Confusion Matrix for logit :
Truth
Prediction No Yes
No 55 3
Yes 0 19
Confusion Matrix for rf :
Truth
Prediction No Yes
No 54 0
Yes 1 22
Confusion Matrix for xgboost :
Truth
Prediction No Yes
No 54 0
Yes 1 22
This plot helps identify which model performed best on each metric.
Conclusion
This analysis explored the prediction of thyroid cancer recurrence following Radioactive Iodine (RAI) therapy using logistic regression, random forest, and XGBoost. After evaluating model performance with cross-validation and multiple metrics (F1 score, ROC AUC, Brier score, and Matthews Correlation Coefficient), all three models demonstrated reasonable classification ability, with differences in performance depending on the metric used.

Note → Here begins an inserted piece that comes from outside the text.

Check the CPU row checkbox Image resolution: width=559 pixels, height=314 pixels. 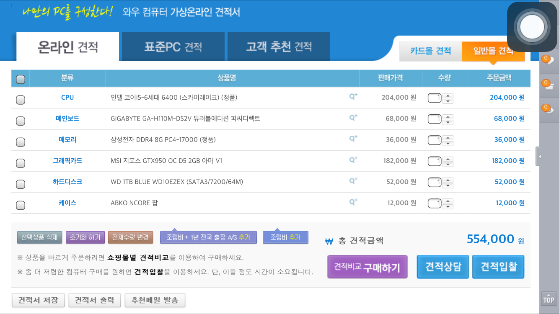click(20, 100)
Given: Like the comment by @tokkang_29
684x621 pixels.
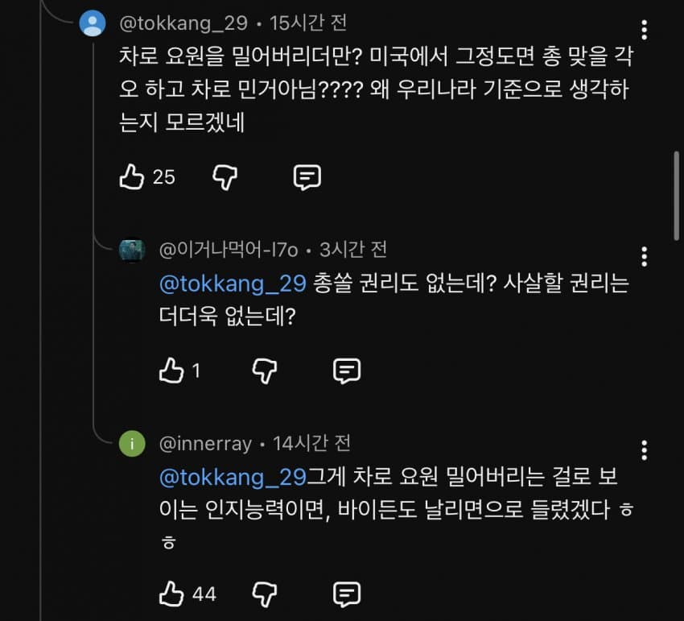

Logistic regression revealed that male gender and treatment response were statistically significant predictors of recurrence. Specifically, male patients had approximately 11 times higher odds of experiencing cancer recurrence compared to female patients, when controlling for other variables. Patients who showed an Excellent or Indeterminate response to treatment had substantially lower odds of recurrence, less than 1% of the odds compared to the reference group.
Among the models, random forest showed the strongest predictive performance. However, model selection should be informed by the context in which predictions are used. For example, in clinical settings, minimizing false negatives may be more critical than overall accuracy.
Limitations of this study include a moderate sample size (n = 383) and some class imbalance between recurrence outcomes. Future work could benefit from external validation using a separate dataset, incorporating additional clinical variables, and potentially using ensemble methods or calibration techniques to refine probability estimates.
In summary, predictive modeling can provide valuable support in identifying patients at higher risk of recurrence, aiding clinicians in tailoring follow-up strategies and treatment plans more effectively.